The 30th issue of Hugi was a subject of confusion when it appeared that the 'demoscene' section of the magazine could only be accessed through a self-confessed 'IQ-test'. The test was viewed by most demoscener readers as gratuitous and not serving any practical purpose, especially because it was relatively easily bypassable with e.g. trial and error.

The 35th issue of Hugi raised a yet unseen backlash, when it was discovered that the mag contained an article opposing immigration to Europe from Islamic and African countries because of the immigrants' religion and their allegedly low IQ. While the article was removed within 6 hours, questions were raised whether the article slipped through quality control (the scenario supported by the editors, but considered preposterous by the readers), was included because of simply of the yellow journalistic value, or whether main editor Adok simply included the article because he agreed with the content, after he initially did not apologize or comment on the issue. The article was later revealed by the author to be a complete ruse, a copy-paste from Wikipedia and a text written by Finnish philologist Mikko Ellilä, aimed to test whether the article of such content could get in the final magazine. The diskmag was near-universally condemned, amid additional accusations of "jumping the bandwagon" started by diskmag ZINE of having a "headlines" demo to increase anticipation, copying ZINE's unique 3-by-2 thumbnailed layout and "roundtable" interviews.

The 36th issue of Hugi, from April 2010, garnered mostly positive feedback.
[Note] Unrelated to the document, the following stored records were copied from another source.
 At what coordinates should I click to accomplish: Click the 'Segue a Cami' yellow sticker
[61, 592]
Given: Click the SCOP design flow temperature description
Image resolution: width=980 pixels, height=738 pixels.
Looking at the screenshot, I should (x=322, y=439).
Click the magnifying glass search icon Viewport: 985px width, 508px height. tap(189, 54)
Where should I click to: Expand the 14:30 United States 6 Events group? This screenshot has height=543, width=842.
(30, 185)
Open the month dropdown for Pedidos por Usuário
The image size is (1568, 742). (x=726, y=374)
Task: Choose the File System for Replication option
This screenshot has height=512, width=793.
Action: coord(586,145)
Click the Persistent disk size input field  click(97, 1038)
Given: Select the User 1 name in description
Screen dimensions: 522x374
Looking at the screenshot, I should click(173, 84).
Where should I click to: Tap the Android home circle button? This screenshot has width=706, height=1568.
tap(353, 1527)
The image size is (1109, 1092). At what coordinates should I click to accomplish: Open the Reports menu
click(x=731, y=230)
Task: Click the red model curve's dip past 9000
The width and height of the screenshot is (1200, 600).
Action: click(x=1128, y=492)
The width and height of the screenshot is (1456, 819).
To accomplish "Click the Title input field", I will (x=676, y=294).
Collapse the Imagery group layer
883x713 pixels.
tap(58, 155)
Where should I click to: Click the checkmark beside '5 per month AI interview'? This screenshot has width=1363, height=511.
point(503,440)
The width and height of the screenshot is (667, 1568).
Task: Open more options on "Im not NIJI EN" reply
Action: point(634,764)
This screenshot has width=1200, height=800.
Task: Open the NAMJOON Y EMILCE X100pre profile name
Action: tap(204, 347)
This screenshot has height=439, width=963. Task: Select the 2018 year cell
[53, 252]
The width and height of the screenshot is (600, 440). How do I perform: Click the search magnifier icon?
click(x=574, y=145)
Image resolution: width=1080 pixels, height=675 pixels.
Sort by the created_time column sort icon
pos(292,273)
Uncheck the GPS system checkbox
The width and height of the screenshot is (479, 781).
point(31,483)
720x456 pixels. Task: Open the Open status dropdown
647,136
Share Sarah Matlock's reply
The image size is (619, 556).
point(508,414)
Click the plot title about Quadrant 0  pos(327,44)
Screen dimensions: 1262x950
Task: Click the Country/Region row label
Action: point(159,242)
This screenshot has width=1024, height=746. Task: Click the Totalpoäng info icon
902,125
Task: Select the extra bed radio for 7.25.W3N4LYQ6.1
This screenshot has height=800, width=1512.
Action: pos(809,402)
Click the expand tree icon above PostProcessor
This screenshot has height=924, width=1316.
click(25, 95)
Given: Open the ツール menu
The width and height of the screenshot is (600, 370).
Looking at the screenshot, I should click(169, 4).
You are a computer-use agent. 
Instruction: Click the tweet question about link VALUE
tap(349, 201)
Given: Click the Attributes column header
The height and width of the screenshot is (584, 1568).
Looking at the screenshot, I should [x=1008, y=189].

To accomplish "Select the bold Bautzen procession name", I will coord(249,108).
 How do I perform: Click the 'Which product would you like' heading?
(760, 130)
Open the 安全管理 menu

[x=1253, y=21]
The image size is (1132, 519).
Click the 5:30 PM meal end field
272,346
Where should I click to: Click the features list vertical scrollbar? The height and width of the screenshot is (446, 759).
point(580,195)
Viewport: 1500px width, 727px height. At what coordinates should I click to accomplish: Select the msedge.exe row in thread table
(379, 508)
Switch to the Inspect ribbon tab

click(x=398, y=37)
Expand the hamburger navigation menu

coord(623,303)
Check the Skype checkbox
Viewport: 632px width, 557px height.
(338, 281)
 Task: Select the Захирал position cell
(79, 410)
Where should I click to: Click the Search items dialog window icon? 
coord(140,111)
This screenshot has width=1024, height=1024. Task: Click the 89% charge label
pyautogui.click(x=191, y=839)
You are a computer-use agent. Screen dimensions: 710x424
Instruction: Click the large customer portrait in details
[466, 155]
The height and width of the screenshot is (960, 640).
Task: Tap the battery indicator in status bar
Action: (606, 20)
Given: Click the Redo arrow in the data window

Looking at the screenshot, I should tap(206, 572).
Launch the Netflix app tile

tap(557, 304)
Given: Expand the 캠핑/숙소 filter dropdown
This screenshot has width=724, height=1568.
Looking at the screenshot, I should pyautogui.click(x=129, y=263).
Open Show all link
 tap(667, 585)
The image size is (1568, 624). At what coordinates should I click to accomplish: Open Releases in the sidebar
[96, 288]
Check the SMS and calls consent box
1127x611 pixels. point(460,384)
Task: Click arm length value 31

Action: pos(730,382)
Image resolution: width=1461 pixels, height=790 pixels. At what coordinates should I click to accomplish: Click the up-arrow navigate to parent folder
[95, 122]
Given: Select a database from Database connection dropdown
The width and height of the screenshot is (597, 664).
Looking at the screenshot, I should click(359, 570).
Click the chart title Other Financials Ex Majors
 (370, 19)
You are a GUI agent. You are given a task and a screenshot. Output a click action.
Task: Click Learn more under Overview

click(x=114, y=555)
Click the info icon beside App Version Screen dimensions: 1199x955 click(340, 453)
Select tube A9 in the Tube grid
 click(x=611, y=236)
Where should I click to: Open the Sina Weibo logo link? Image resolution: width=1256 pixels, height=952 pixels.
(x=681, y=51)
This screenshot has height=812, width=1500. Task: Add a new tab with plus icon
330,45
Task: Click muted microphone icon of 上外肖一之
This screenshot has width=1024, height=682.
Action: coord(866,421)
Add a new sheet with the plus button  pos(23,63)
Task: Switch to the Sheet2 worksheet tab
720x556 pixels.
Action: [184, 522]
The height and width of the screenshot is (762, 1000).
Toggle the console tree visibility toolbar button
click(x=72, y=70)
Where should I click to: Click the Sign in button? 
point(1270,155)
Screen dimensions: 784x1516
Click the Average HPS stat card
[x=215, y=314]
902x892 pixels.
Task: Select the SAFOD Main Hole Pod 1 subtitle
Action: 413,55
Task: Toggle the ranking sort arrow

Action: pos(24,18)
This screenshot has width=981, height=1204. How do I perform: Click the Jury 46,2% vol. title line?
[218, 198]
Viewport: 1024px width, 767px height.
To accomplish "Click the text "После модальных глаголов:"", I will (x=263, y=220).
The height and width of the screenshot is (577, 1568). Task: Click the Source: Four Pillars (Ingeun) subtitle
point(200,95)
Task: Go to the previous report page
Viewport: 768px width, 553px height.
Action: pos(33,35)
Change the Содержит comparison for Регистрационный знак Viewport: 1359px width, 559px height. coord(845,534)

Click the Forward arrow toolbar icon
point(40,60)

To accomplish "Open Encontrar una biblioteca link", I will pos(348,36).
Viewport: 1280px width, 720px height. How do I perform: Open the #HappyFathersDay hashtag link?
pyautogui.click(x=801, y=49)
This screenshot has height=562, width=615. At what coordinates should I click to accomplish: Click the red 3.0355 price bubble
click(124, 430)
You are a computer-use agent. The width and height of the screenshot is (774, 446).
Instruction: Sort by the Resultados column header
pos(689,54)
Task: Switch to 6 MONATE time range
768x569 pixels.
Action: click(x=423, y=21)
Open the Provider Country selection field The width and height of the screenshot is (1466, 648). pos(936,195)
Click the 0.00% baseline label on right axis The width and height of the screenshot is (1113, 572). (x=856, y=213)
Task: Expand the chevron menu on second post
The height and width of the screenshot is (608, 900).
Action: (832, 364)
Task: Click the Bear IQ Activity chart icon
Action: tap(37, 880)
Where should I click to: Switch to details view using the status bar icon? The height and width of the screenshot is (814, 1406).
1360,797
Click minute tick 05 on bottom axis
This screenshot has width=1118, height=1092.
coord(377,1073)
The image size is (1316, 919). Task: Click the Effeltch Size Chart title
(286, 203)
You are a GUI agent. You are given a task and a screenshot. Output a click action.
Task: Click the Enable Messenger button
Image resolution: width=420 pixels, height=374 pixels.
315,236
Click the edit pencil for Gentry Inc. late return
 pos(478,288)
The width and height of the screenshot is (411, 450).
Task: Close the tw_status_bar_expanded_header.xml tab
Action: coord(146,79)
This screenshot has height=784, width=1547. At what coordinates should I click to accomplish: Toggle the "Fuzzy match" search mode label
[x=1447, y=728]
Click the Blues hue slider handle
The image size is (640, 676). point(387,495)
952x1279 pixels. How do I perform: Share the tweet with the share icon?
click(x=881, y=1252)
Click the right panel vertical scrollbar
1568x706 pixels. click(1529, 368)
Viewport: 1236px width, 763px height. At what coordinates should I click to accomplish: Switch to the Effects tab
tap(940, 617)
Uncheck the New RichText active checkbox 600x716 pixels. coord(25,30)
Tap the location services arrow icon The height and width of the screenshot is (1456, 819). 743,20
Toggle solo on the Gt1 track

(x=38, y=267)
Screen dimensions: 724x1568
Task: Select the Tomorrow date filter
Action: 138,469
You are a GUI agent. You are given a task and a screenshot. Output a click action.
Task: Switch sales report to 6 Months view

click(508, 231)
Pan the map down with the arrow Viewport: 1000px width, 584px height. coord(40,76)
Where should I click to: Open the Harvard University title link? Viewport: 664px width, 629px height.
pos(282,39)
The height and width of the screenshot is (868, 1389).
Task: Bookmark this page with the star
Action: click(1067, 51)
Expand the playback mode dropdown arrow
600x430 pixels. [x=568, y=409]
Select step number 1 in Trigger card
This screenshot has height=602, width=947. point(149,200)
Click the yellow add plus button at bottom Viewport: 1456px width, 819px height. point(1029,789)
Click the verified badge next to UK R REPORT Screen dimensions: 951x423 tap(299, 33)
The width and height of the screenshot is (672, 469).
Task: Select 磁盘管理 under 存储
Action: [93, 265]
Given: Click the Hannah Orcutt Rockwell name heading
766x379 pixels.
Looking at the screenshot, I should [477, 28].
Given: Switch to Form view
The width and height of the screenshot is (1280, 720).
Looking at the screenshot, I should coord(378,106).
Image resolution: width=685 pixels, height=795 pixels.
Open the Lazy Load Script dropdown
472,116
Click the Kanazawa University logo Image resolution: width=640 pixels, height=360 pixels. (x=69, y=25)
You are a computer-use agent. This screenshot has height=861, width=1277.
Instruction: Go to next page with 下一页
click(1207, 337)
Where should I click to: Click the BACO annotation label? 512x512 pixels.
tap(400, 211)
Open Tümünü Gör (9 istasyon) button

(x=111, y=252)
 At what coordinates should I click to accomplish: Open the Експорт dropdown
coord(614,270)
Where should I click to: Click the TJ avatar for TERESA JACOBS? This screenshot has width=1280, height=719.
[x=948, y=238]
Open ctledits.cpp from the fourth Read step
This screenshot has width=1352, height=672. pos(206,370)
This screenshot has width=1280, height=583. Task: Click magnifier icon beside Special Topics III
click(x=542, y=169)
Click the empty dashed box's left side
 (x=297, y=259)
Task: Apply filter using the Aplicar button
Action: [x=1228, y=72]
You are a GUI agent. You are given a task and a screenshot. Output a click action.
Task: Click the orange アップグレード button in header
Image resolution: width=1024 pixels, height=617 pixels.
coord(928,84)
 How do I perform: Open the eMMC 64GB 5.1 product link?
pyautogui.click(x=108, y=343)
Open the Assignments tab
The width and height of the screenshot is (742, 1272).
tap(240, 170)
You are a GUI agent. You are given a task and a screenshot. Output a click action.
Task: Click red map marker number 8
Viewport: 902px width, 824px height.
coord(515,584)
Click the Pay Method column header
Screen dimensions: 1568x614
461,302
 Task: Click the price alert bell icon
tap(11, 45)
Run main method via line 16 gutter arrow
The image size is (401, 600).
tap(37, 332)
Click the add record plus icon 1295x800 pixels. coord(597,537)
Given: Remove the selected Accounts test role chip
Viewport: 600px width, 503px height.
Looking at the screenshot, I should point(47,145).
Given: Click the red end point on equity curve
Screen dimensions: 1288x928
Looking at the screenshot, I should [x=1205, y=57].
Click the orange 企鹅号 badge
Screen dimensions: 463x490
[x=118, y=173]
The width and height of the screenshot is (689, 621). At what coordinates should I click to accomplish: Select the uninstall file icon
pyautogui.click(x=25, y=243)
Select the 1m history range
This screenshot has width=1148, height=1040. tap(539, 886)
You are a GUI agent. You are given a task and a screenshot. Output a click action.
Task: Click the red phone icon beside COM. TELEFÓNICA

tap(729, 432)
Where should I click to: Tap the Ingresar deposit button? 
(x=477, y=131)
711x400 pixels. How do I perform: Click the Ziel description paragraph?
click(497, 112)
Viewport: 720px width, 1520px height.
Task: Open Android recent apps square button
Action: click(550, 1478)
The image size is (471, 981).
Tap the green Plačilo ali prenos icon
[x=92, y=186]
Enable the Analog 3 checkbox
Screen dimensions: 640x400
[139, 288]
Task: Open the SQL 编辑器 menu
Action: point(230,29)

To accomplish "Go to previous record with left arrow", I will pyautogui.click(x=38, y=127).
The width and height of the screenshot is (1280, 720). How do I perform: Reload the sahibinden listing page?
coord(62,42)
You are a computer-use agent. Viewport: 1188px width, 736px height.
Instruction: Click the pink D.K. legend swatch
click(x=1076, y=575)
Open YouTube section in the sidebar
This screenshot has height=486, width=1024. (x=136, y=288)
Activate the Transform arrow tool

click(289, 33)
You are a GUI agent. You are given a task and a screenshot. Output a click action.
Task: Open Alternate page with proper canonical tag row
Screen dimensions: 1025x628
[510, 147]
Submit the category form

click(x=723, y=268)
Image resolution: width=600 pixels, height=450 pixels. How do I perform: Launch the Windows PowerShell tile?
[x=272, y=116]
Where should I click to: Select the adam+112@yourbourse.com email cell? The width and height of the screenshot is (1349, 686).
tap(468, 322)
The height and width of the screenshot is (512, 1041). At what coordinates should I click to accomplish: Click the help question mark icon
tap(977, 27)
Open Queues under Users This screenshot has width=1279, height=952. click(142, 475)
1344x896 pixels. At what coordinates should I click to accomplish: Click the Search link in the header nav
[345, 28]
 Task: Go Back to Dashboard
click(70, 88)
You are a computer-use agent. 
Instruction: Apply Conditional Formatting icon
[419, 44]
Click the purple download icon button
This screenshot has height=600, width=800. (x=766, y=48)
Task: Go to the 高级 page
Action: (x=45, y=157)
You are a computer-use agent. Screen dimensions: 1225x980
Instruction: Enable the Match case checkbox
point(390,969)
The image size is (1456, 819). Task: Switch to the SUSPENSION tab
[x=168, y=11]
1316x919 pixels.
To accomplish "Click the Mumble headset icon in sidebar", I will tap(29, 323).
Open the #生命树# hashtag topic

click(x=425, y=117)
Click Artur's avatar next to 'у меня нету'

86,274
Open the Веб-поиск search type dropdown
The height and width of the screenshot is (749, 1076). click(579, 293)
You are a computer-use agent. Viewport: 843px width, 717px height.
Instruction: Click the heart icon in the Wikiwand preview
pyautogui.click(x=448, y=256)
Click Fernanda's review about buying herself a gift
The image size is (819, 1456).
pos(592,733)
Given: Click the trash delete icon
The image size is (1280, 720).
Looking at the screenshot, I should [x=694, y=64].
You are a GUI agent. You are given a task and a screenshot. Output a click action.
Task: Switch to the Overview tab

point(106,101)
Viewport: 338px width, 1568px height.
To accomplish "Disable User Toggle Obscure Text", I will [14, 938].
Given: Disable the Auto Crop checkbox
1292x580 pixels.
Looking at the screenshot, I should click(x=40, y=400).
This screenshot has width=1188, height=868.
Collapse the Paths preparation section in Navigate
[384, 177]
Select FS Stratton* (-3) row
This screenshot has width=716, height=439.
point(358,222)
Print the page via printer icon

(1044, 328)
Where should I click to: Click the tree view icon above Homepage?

== Hugi Size Coding Competition ==

The Hugi staff also hosts a popular series of online Assembler programming and size-optimizing contests called “Hugi Size Coding Competition”. The objective is to implement a given program using as little space as possible. This results in executable files with a size of far less than one kilobyte. Since 1998, 29 competitions have been held so far. The number of participants per contest is usually 20 - 80. Participants come from virtually all over the world (North America, Europe, East Asia, South Africa, Australia,...). Every contestant gets points depending on the size of their entry. After each competition, the entries are released together with source code, and a discussion in a mailing list occurs in which objections regarding the validity of the entries can be made. The authors of invalid entries receive a penalty. Once a year, a "world league table" is generated in which the points from all contests held in that year have been added together.